The purpose of the transition period, pri- or to the complete implementation of PPS, was to lessen the impact on hospitals due to the change in the reimbursement program. Congress also recognized that there would be new hospitals and hospitals which did not have the historical cost data to develop a hospital-specific rate and therefore directed the Secretary to promulgate regulations dealing with this problem. Accordingly, it enacted 42 U.S.C. § 1395ww(b)(4)(A) and (d)(5)(C)(iii) which allow the Secretary to provide for exceptions and adjustments to the method of payment under the PPS if it is deemed appropriate.

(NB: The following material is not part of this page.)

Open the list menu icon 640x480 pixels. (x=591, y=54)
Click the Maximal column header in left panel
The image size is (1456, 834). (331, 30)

In this situation Congress delegated the responsibility of determining how best to handle the problem of reimbursing new hospitals to the Secretary. The Secretary’s regulation governing the classification of a new hospital is reasonable and in line with the intent of Congress.

Arbitrary or Capricious

Plaintiff claims that it is a “new hospital” within the meaning of 42 C.F.R. § 412.74 and that the decision of the Secretary was arbitrary and capricious. The regulations provide in pertinent part:

(a) For the purposes of this section, a new hospital is a hospital that meets ... the following requirements:
(1) The hospital—
(i) Is newly participating in the Medicare program (under previous and present ownership); and
(ii) Does not have a 12-month cost reporting period ending before September 30, 1983.

42 C.F.R. § 412.74.

Plaintiff is not a newly participating hospital in the Medicare program. CCH has been participating in the Medicare program since 1966. It is evident from plaintiffs cost reporting, i.e. fiscal year 1984, that it was treating the new and old hospitals as one in the same.

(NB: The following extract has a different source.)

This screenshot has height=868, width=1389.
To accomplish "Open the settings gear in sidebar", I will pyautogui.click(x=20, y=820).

The situation at hand is analogous to a corporation which expands its production and moves to a more modern and larger facility. The corporation is the same even though its facilities and staff are larger.

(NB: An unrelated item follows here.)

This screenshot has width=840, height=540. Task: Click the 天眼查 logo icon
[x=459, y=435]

Clearly the decision of the Secretary was not arbitrary and capricious and is supported by the record.

Validity of Regulation Plaintiff asserts:

If the Secretary’s position that Chandler is not entitled to relief is correct, then the regulation on which the Secretary bases that conclusion must be invalid for failing to address important aspects of the very problem that Congress directed the Secretary to solve.

Plaintiff’s Memo p. 23. Plaintiff’s assertion is erroneous.

Plaintiff’s major contentions are that it should treated as a new hospital because it has increased capacity and offers more costly services and by failing to treat CCH, now known as Chandler Regional, as such the Secretary has failed to address a problem he was directed by Congress to solve.

Plaintiff fails to address the fact that the regulations specifically take into account the problems about which CCH complains. The regulations have built into them adjustments for PPS payments to those hospitals who increase the number of patients treated and/or change the type of care provided. 42 C.RR. § 405.475 (1983).

Accordingly,

IT IS ORDERED granting defendant’s motion for summary judgment

IT IS FURTHER ORDERED that the Clerk of the Court enter judgment in accordance with this order and plaintiff take nothing by way of its complaint.